═══ Document excerpt

Bret: And this is like an API where
you like define the spec of an API.

Nirmal: It's a defined spec of an
API and the adoption of that API is

Bret: just exploding right now,

Nirmal: essentially.

Bret: Yeah.

So we're to, to under if you're not,
okay sorry, lemme back up a second.

That's a very valid point because that's
the reason I wanted to record This's

a I don't wanna be a hype machine.

Correct.

But I'm super excited right now.

if you can see inside my, in
my enthusiastic brain, I've

only been paying attention to
this for a little over a month.

If you asked me two months ago
what an AI agent was, I'd say,

I don't know a robot that's ai.

I don't know.

I now think I've got a
much better handle on this.

I've been spending so much of my life
right now, deep diving into this, to

the point that you and I are talking
about changing some of the focus

this year on, on all these topics.

Absolutely.

Because I think this is gonna
dominate the conversation.

This is, these are, there's gonna be
a lot of predictions in this and we're

not gonna talk forever 'cause it's
gonna need to be multiple episodes to

really break down what's going on here.

But we now have the definitions.

AI agents, what are tools?

The protocol behind it is
essentially MCP right now.

Although that's not necessarily gonna be
the only thing, it's just the thing right

now that we're agreeing on by one company.

Exactly.

Nirmal: We have to caveat this with, this
is like this is early like Docker days.

This is like

Bret: Docker in day 60, right?

Yes.

Like we were like right after
Python in 2013 when we gave that

de, when he gave that demo, Solomon.

Like we all saw it and didn't
understand it fully, but it

felt like something right.

And like you and I both, that's why
we were early docker captains, is

we saw that as a platform shift.

we've seen these waves before over,
over our careers of many decades

that we earned with this gray
beard status with effort and toil.

And I feel like this is maybe the moment.

That was the moment of 2013 and that,
and yeah, I'm not alone in that feeling.

yes.

Nirmal: And there's just to be clear,
there's massive differences between

like paradigm shifts in terms of like
virtualization, cloud containers.

And the tooling of software
development and systems development

and right systems operations,
it's still in that same vein, but.

Yeah, we're not replacing,

Bret: this is not replacing infrastructure
or containers or anything like that.

This is just gonna change the way we work.

Nirmal: Correct.

And also it's broader than
just like IT infrastructure.

══════
═══ Dataset content

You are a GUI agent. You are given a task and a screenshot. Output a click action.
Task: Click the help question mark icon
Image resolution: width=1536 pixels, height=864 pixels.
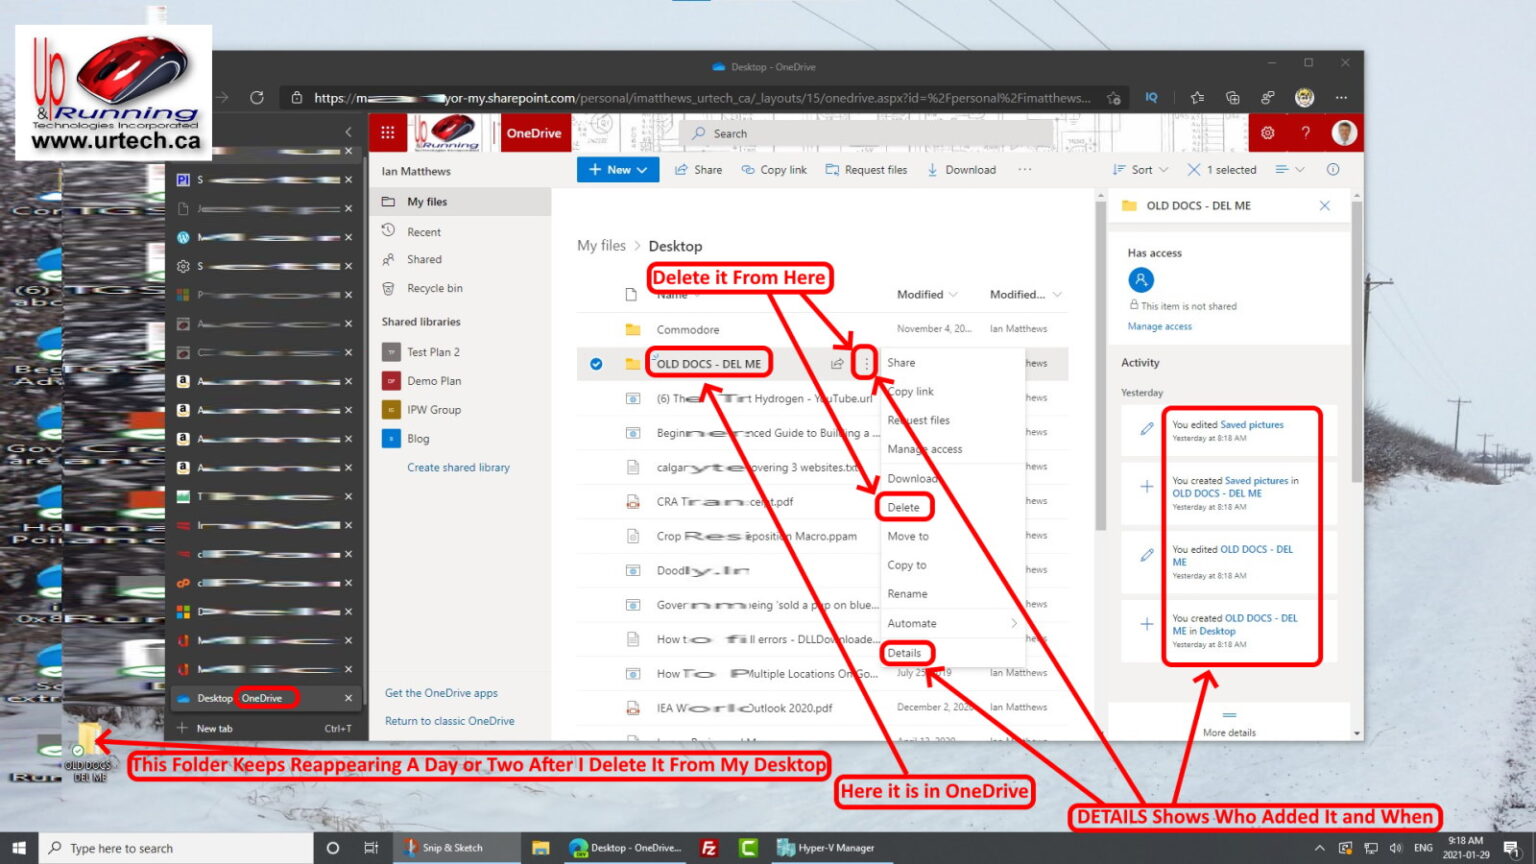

══════

What is required:
Using the transcript, answer these:
1. For how long does Bret say he has been paying attention to this topic?
2. Which protocol does Bret name as essentially the one behind it right now?
3. What does Bret say this is not replacing?

Exercise response:
1. A little over a month.
2. MCP.
3. Infrastructure or containers.